Ain’t Nobody Got Time For Rehabilitation

From 1998-2006, I was either in jail, on probation, or on the run from law enforcement. My initial crime was less than a gram of marijuana, but as I would soon learn, the system was made for me to fail. I lost my job because I had been arrested, and now I had thousands of dollars in fines I could not pay. My one-year probation sentence was now a 30-day jail stay.
I was released and my “year” started over.  After another violation and a 60 day stay, I was a broken man. I was confident that I would never break the chains of probation and incarceration. Eventually, I was able to cut a deal where I would serve the remainder of my sentence in full, and that was the only way out. Overall, I served more than two years across seven different stays in jail all from one single arrest.
I am very open about my time in jail, and have discussed my incarceration in a few college classes. It was a very difficult topic to discuss from my perspective when comparing  incarceration in current day America to the American slave trade of the past.
I am a white man, so comparing my situation to the slavery of the past seemed almost wrong. I certainly would never compare my experience to that of someone like Frederick Douglass. I will never know the feeling of being beaten, sold, and considered less human due to my skin color. However, I would be lying if I said I didn’t see parallels between the slave trade of the past and the American prison system we have now.

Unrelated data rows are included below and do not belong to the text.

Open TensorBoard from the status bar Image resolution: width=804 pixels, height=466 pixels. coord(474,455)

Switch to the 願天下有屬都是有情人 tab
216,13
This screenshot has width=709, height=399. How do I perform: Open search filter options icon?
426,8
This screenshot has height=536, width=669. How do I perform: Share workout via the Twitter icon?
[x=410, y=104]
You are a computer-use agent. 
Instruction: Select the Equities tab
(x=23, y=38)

During my incarceration for a small amount of marijuana, I was forced to work on “trash” and “pavement” crews. I was forced to walk until my feet were as blistered as my sun burned skin. When the nurse held me out for three days of work because of the severe burns, the jail added three more days to my sentence. I finally got free from that place with a fresh set of probation, and after a few missed payments, I was locked up again.
I had not committed any new crimes, but I failed to pay the $200 a week probation costs. This time, the judge was “tired of seeing me,” and to be honest I was tired of seeing him. I agreed to serve the remainder of my sentence at the worst place I have ever been.
For six months, I was in a literal hell. I thought that forced work labor and sunburns were as bad as it could get, but I would soon learn about the emotional and psychological torture that is allowed in American jails. The rules changed with each shift change, and each shift seemed more sadistic than the last.
We were only allowed to shower three times a week. We were denied visitations. We were denied educational materials. The food served was often stale or rotten, and they would add sugar packets to pad the calorie count required for each inmate. The commissary items were priced 10 times higher than normal cost, and phone called were priced 100 times higher. We were woken every hour for cell check, as the guards were “required” to open the doors every hour. Guards that witnessed thefts and physical assaults ignored them, and told the inmates to “figure it out” among themselves.
I don’t know why I wrote this. Maybe it was to say legalize it and ban for profit prisons. Maybe it was for my own personal therapy. Stay safe out there.